By the time Fenix is older, the raunchy traumas of circus life prove to have made an indelible mark on his psyche. Living in a nuthouse with mentally disabled, cocaine-snorting inmates and a guard who treats him like a child, Fenix is all of a sudden called upon by his mother in the alley adjacent to his cell. The subsequent shot of the two of them trotting wearily into a cloud of smoke at the end of the street is a succinct visualization of the foreboding experiences ahead for Fenix under the false promise of motherly support. Goncha enlists her son as her sidekick in a peculiar theatrical show in which he stands behind her and acts out the movements indicated by her words with his arms, which are squeezed through her costume to suggest one person. It grows increasingly disturbing when the goings-on at the theater start to mirror the circus, with Fenix, perhaps against his own conscious will, enacting on a voluptuous fellow performer his father's sexualized knife routine. The moment Goncha has any sneaking suspicion of her son being attracted to a woman (likely indebted to her husband's consistent infidelity), she begins living vicariously through him, ordering his hands to stab and murder the various females. Gorily, theater and life coexist, and in the process Fenix's oedipal complex is strengthened.

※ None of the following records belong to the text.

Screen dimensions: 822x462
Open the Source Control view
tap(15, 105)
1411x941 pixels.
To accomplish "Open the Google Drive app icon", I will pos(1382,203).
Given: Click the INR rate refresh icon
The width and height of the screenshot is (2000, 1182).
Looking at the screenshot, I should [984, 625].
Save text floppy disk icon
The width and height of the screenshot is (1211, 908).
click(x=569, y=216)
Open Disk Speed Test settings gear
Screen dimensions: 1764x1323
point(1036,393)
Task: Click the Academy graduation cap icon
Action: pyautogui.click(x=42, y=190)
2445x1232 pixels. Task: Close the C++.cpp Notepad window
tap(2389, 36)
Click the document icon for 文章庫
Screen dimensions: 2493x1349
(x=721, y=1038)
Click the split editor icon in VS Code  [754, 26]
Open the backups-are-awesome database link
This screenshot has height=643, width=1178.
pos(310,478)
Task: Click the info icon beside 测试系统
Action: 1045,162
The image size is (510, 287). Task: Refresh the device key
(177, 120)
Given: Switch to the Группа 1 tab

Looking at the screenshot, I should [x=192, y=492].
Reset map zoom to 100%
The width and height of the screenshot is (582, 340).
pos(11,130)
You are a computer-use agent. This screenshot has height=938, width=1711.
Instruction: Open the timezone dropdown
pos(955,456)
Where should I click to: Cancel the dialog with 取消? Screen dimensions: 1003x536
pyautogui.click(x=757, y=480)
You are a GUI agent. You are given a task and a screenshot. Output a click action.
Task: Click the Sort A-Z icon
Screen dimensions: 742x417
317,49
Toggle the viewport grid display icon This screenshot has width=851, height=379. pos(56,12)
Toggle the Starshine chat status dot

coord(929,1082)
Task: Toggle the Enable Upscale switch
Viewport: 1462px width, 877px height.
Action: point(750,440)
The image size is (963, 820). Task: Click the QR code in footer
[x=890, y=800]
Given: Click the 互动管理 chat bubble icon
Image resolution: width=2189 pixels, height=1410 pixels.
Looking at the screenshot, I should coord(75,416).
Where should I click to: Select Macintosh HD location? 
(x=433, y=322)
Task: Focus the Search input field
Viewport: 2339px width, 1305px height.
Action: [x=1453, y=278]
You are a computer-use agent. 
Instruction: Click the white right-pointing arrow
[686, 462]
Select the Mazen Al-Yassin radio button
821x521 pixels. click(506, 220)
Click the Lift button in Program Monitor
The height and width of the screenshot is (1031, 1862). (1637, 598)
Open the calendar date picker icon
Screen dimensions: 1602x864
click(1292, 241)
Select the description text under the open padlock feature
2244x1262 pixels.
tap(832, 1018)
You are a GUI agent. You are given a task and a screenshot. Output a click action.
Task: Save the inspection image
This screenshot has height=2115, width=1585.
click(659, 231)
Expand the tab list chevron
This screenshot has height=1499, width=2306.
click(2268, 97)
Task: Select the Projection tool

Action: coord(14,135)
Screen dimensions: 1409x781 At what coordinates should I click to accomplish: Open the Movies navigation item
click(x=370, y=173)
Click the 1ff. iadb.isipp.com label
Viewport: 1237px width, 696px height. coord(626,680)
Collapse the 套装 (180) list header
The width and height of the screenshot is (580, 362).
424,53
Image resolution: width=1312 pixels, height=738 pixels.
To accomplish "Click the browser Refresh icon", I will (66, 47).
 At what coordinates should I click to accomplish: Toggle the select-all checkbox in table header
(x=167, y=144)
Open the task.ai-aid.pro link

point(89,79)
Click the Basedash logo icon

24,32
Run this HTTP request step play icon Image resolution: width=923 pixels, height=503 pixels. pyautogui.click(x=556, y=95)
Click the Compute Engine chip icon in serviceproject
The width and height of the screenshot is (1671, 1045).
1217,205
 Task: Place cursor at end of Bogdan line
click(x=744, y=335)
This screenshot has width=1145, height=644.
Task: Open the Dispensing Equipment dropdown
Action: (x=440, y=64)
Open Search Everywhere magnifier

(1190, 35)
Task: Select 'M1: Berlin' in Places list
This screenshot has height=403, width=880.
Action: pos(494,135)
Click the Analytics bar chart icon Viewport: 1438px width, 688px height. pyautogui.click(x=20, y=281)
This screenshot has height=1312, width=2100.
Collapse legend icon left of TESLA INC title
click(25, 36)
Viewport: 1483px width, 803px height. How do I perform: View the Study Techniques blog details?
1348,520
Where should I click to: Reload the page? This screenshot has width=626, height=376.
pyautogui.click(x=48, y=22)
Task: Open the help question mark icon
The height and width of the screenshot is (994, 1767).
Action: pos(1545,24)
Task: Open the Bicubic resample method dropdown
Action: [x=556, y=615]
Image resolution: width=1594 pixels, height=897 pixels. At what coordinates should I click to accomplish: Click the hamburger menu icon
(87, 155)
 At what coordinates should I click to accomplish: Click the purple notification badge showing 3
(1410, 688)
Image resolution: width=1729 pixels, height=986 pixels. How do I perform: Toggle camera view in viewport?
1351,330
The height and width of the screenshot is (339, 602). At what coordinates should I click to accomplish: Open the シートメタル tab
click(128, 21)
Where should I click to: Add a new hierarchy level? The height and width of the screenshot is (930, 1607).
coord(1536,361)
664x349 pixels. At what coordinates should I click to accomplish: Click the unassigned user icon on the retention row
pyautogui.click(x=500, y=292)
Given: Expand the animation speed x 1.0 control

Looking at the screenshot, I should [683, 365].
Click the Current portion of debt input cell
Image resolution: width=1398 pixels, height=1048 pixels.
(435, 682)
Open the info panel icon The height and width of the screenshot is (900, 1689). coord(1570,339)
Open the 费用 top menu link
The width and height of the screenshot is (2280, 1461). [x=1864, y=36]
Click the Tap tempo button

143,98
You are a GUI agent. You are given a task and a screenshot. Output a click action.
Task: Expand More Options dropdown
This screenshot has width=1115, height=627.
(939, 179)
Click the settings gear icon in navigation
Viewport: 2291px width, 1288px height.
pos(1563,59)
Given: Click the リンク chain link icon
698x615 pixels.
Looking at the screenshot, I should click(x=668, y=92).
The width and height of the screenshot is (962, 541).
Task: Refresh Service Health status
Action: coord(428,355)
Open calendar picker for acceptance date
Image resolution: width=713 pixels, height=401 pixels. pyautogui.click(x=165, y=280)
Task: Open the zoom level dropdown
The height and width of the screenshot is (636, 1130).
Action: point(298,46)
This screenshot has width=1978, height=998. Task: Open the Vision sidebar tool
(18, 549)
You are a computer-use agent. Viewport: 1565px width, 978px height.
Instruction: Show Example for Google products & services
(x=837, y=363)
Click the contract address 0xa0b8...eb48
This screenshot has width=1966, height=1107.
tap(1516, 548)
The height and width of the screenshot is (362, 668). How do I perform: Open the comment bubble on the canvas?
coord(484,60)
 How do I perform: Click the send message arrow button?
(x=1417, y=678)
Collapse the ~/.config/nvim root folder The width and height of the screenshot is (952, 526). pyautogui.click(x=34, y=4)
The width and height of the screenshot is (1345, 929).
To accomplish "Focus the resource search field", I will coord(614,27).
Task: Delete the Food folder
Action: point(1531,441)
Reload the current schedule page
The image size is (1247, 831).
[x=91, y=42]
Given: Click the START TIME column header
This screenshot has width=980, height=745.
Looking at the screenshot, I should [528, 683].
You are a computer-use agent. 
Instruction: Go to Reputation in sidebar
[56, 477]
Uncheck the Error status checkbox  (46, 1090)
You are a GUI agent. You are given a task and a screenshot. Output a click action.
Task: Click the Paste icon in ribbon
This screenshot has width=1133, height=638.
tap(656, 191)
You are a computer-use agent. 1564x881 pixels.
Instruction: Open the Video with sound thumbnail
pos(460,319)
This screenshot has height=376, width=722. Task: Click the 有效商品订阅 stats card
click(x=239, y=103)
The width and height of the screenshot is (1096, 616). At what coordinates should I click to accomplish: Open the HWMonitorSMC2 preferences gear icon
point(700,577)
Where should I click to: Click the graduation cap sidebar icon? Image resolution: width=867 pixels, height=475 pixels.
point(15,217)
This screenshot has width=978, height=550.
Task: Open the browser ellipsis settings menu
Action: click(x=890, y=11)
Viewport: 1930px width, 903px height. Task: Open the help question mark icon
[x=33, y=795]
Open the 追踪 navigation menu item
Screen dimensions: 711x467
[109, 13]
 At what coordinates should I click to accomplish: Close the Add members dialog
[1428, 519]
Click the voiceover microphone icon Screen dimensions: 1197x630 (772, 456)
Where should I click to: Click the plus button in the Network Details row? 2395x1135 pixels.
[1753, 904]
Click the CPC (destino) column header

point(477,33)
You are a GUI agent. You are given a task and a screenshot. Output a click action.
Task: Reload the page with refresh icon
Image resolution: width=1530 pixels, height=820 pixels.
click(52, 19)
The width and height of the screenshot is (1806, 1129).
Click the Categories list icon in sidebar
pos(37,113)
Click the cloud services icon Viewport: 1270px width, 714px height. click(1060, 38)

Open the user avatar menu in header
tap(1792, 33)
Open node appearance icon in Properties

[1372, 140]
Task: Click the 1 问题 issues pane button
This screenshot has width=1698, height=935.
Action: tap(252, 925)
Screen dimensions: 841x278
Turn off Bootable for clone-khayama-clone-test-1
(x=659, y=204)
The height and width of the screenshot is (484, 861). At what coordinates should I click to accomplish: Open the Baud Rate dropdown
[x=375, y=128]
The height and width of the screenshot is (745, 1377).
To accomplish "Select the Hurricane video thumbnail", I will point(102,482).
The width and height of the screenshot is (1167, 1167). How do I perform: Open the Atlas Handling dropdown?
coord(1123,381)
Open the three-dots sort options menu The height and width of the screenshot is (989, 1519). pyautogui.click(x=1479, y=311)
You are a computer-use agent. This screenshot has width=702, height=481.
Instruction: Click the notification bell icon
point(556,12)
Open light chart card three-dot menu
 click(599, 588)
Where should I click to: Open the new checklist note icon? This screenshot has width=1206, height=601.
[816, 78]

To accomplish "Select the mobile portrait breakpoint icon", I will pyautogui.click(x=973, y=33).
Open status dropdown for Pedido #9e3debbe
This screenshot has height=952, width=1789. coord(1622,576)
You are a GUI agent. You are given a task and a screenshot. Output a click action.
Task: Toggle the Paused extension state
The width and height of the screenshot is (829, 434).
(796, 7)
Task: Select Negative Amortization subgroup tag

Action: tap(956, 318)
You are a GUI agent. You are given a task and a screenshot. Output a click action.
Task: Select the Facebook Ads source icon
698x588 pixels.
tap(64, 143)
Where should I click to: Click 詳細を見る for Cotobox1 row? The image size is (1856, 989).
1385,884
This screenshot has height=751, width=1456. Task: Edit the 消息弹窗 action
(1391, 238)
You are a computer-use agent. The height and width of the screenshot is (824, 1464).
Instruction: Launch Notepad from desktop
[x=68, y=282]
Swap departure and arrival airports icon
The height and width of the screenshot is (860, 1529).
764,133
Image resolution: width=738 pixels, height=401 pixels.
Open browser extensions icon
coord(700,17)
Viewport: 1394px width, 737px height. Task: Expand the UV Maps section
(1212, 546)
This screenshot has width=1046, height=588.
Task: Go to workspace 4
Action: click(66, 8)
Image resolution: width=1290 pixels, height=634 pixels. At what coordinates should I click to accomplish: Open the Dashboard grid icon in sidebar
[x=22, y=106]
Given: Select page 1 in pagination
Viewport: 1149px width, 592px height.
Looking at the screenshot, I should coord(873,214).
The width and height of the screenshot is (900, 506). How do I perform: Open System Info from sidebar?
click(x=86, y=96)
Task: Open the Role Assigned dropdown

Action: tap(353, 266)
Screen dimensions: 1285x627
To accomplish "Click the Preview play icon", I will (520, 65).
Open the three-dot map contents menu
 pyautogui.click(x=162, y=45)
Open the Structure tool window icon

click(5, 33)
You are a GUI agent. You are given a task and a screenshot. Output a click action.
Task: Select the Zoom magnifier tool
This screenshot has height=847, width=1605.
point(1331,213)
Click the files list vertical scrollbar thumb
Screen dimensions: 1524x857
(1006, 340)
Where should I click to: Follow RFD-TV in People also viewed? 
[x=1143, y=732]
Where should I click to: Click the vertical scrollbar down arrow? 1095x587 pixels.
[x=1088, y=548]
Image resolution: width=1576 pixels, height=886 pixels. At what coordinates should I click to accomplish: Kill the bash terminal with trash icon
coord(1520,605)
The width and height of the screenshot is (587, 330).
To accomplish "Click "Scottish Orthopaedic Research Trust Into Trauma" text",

The film's batty final act is somewhat unbalanced in its trajectory (quite literally when Jodorowsky's camera starts careening from one dutch tilt to another in the climax), and it contains a few too many subplots from left field (Fenix's admiration of James Whale's 1933 film The Invisible Man is a particular head-scratcher), but it all coalesces into an awesomely zany fit of Gothic horror not unlike the work of Italian directors like Mario Bava and Dario Argento. Whether the presence of producer Claudio Argento (Dario's younger brother) rubbed off on him or whether Jodorowsky earnestly sees shocking horror as the natural conclusion of a man's motherly dependence is a curiosity better left ambiguous, because the finale's loopy, ugly, claustrophobic, and ultimately sublime beauty makes up for the rest of the film's often clumsy discursiveness. When the newly anointed grown-up versions of Fenix and Alma (Sabrina Dennison) wander outside the crime scene into police headlights and are forced to raise their hands to the sky, it's bracing and almost mysterious how effectively the metaphor of letting go of the past and regaining one's identity works. Santa Sangre is one big elaborate allegory for these themes, and it's a miracle that despite its seemingly outlandish countenance it has such conviction behind its sentiments.